What Does It Mean to Be Well-Educated?

Now that the pandemic may be waning, we should ask ourselves what counts as a successful education

On January 11, 2020, a 61-year-old man in the central Chinese city of Wuhan succumbed to a new virus that had sickened at least 41 people. “There is no evidence that the virus can be spread between humans,” the New York Times reported at the time (Quin & Hernandez, 2020). By April 2, the COVID-19 coronavirus had sickened more than one million people in 171 countries across six continents and had killed more than 51,000. In a recent report for the Royal Society of Canada, my colleague Michelle Hagerman and I noted that nearly two years later, the pandemic had not only claimed the lives of millions but also upended nearly every public, private, and non-governmental institution around the globe (Westheimer & Hagerman, 2021).

Crises have a way of making us ask big questions. They focus our attention on what matters most – to us, our loved ones, our fellow citizens, and the planet. For educators, prioritizing what is important became fundamental as teachers grappled with the new realities of online learning, spotty attendance, and the immense inequalities the pandemic revealed about the lives of students and their families. These new realities offer an opportunity to reshape our thinking about what matters in education. But opportunity is not the same as destiny. For lasting change to occur, we must focus our attention on using what we have learned.

What does it mean to be well-educated?
══════════
=== Description of the task ===
Transcribe the passage on being well-educated from "Now that the" up to and including "(Westheimer & Hagerman, 2021).".
══════════
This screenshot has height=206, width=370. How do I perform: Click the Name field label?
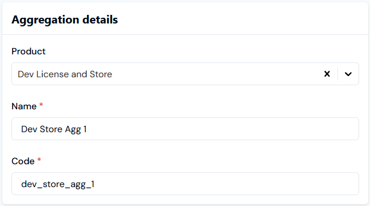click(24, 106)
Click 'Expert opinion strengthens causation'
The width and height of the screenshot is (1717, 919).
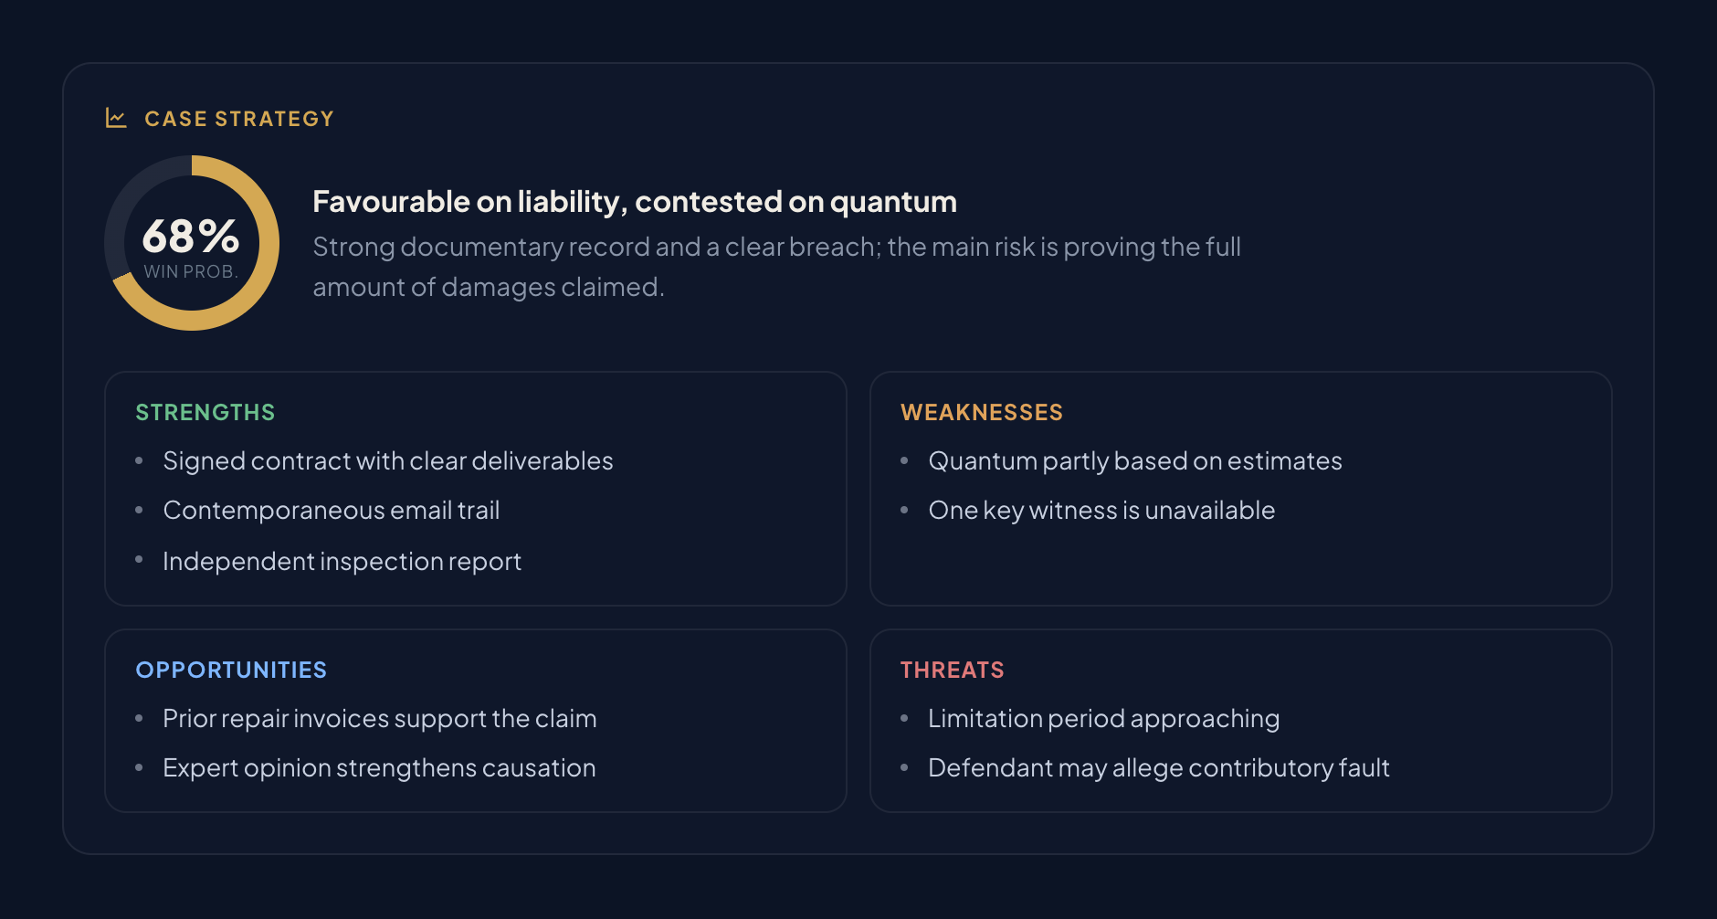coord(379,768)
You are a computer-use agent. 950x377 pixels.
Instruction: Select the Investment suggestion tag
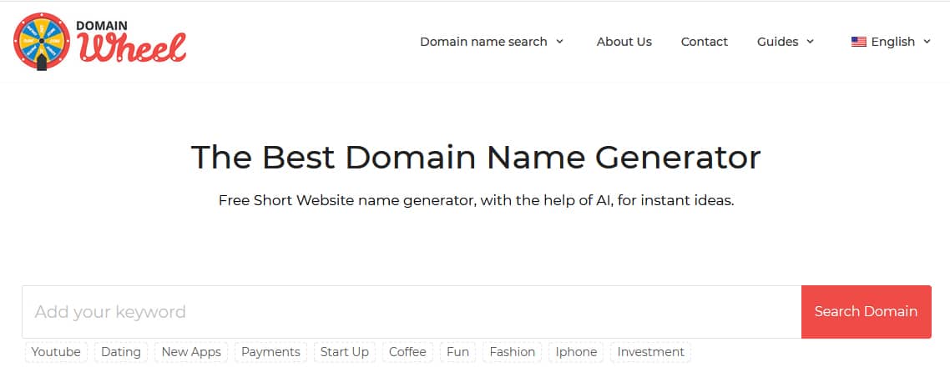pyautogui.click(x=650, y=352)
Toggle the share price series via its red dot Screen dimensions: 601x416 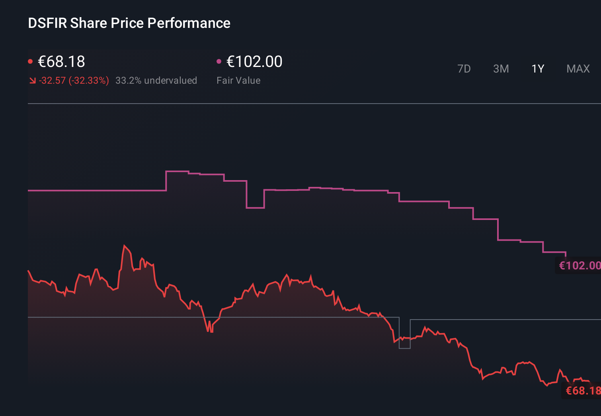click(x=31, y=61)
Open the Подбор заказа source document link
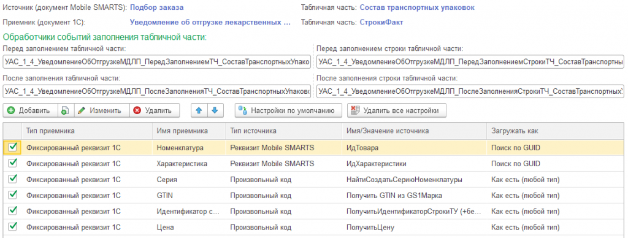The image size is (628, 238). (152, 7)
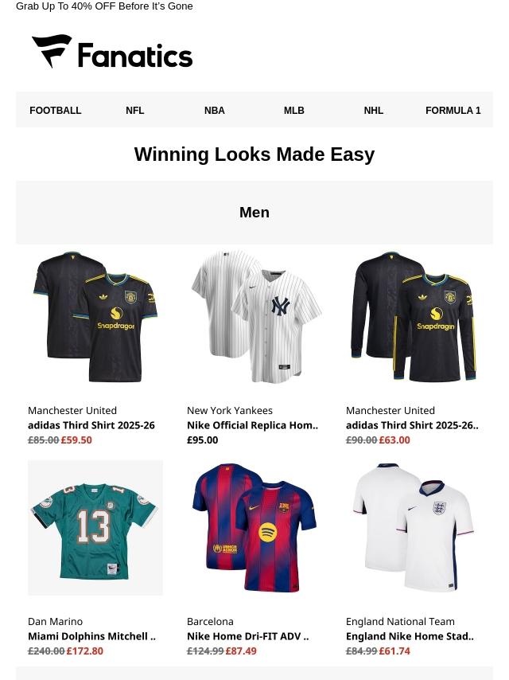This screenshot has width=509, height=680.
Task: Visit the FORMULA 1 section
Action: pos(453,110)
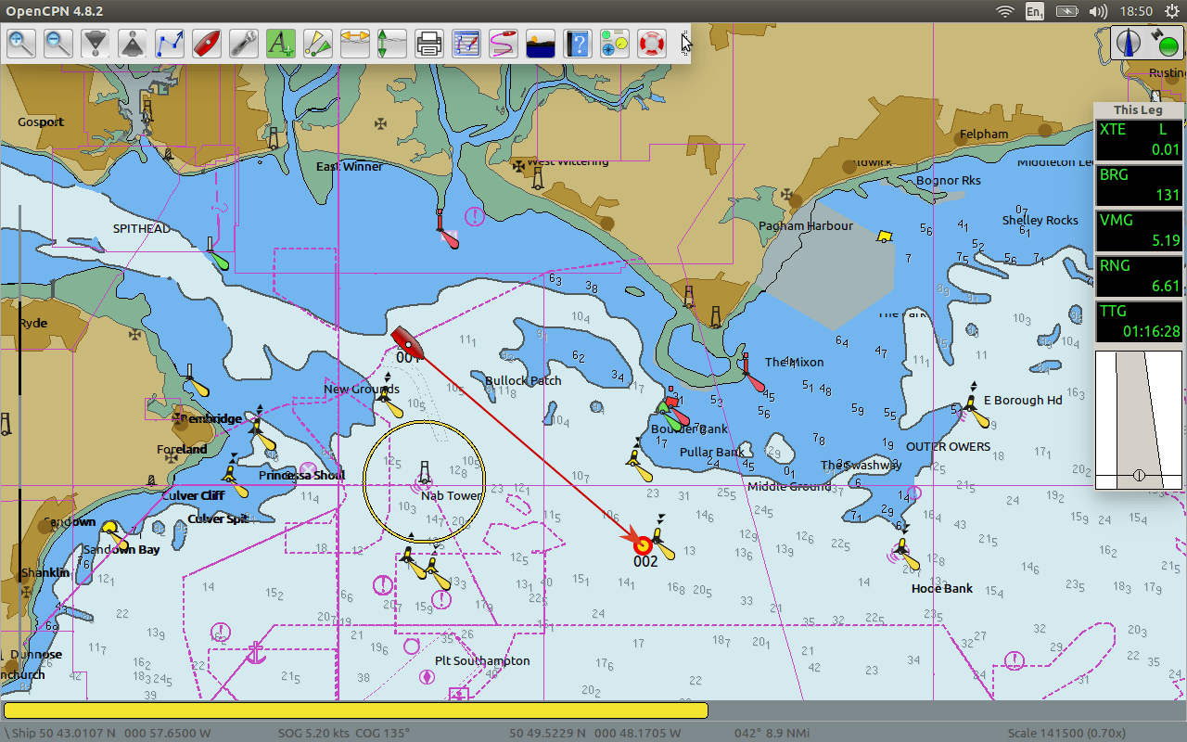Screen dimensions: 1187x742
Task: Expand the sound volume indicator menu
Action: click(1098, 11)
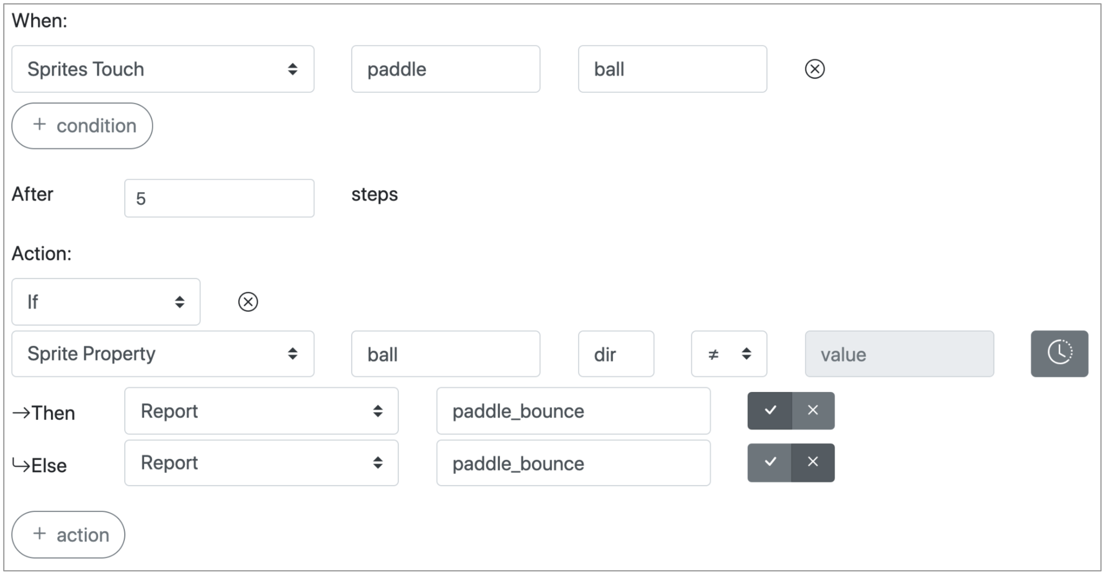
══════════
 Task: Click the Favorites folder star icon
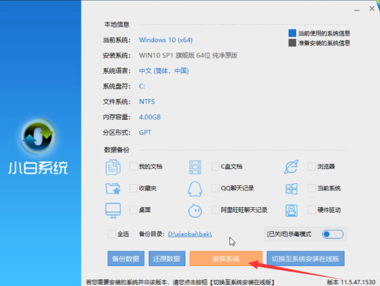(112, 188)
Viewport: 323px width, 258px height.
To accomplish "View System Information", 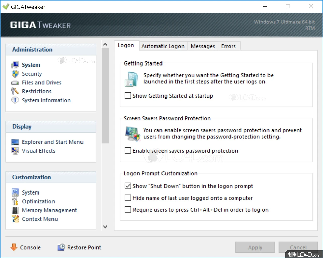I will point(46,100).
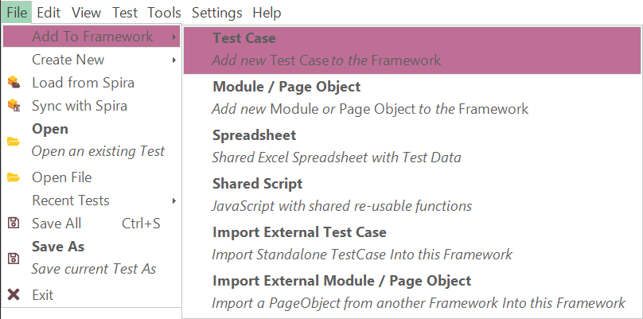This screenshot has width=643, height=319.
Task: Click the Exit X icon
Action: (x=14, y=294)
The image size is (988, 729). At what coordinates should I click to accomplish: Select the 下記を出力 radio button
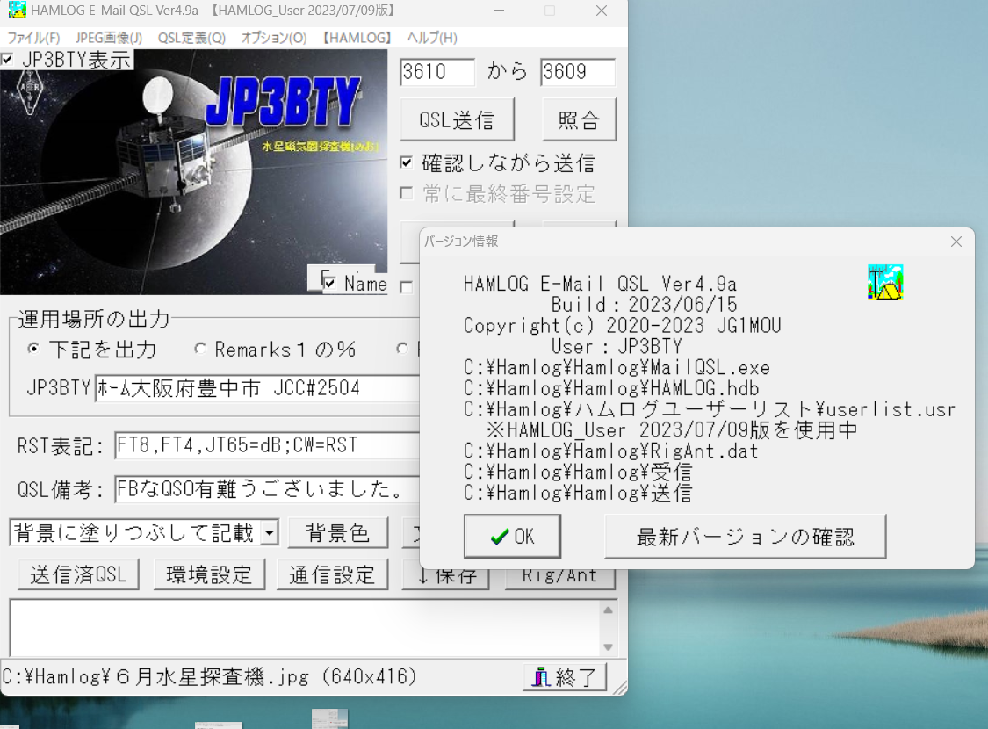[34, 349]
══════════
=== Exercise answer ===
Now that the pandemic may be waning, we should ask ourselves what counts as a successful education

On January 11, 2020, a 61-year-old man in the central Chinese city of Wuhan succumbed to a new virus that had sickened at least 41 people. “There is no evidence that the virus can be spread between humans,” the New York Times reported at the time (Quin & Hernandez, 2020). By April 2, the COVID-19 coronavirus had sickened more than one million people in 171 countries across six continents and had killed more than 51,000. In a recent report for the Royal Society of Canada, my colleague Michelle Hagerman and I noted that nearly two years later, the pandemic had not only claimed the lives of millions but also upended nearly every public, private, and non-governmental institution around the globe (Westheimer & Hagerman, 2021).